Discussion in 'Ladies Lounge' started by Mellow Madness, Jul 10, 2006.
If So.. Drop Stories.
i been in a relationship for almost 3 years with my ex boyfriend.
things were starting to get complicated and i didnt really feel anything no more cuz he was starting to flirt with other women and just didnt really care about me or show interest in me no more. once he told me that he likes blonde bitches and all types of crazy shit i was soo damn mad. cuz i mean.. wtf? how can you tell your non.blonde girlfriend that you like blondes?!?!?!? mannnnn i wasted almost 3 years with a fool i didnt even know. thats kinda sad.... anyway.. so i went out.. and had sex with one of my buddies... and right after that i called him up and told him all that and broke up with him on valentines day to give him something to remember EVERY FUCKING YEAR... he is still tryna talk to me about it... but i got no time for idiots in my life =)
that some vicious revenge
you cant tell me he didnt deserve it...
and i found out he was talking to some of thse bitches while we was together also.... so.. it was just fair...appropriate )

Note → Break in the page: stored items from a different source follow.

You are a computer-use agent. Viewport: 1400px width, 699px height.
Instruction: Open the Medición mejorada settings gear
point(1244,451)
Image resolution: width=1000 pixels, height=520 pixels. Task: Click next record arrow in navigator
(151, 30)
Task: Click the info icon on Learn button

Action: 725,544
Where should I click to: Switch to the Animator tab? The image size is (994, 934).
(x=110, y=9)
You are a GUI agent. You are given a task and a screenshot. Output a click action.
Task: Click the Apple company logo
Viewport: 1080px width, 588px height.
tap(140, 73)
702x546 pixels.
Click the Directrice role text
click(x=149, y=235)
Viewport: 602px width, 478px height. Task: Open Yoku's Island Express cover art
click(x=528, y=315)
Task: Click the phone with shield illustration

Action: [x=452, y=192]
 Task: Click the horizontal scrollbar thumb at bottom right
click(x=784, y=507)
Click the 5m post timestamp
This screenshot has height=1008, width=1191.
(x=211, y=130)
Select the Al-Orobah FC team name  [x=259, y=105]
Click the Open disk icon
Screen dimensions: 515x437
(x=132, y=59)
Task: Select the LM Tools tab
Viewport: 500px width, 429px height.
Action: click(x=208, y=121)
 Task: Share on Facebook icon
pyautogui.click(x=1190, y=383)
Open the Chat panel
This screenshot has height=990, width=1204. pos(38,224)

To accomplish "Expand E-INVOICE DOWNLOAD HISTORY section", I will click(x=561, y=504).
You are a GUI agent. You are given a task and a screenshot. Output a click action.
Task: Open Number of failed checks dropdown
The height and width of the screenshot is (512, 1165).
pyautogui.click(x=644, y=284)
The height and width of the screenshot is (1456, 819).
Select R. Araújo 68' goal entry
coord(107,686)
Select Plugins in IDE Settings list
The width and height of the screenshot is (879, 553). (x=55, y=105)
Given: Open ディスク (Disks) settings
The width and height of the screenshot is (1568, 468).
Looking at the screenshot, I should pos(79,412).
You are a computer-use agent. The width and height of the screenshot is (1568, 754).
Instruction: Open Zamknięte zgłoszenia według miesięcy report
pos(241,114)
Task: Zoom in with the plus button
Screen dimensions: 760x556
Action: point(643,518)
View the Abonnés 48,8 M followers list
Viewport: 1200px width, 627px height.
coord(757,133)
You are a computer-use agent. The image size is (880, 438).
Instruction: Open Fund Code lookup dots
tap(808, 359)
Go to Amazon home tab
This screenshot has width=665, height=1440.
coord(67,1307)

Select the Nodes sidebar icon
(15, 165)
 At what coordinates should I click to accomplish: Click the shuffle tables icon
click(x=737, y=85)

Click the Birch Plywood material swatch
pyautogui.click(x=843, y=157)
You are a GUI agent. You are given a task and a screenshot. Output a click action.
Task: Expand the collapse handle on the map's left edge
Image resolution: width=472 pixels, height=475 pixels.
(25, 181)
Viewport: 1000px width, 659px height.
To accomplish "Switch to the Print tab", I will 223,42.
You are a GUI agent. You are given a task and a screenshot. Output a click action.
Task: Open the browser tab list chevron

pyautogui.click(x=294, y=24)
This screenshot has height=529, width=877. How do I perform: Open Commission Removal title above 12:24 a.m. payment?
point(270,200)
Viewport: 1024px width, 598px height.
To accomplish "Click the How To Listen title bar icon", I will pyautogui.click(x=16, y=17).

but do u think he fucked em?
he was over at one of those women house and spent the night there
i dont think they played monopoly til they fell asleep
and even if he didnt do nothing... he really hurt me with his actions and it should have been over a long time before all that happened.. but i am glad i had to go through all that... i learned alot
why didn't you just break it off sooner then?
i was young and stupid. and i wanted to hurt him the way he hurt me. i cant post all the things he has done to me here now. but i still think he deserved all that.
but baby girl, if it should have been over way before that, why did you stay with him if all he was doing was hurtin you? young or not, if he was hurtin you that bad you should have known that the situation wasn't right, and bounced. were you in love with him?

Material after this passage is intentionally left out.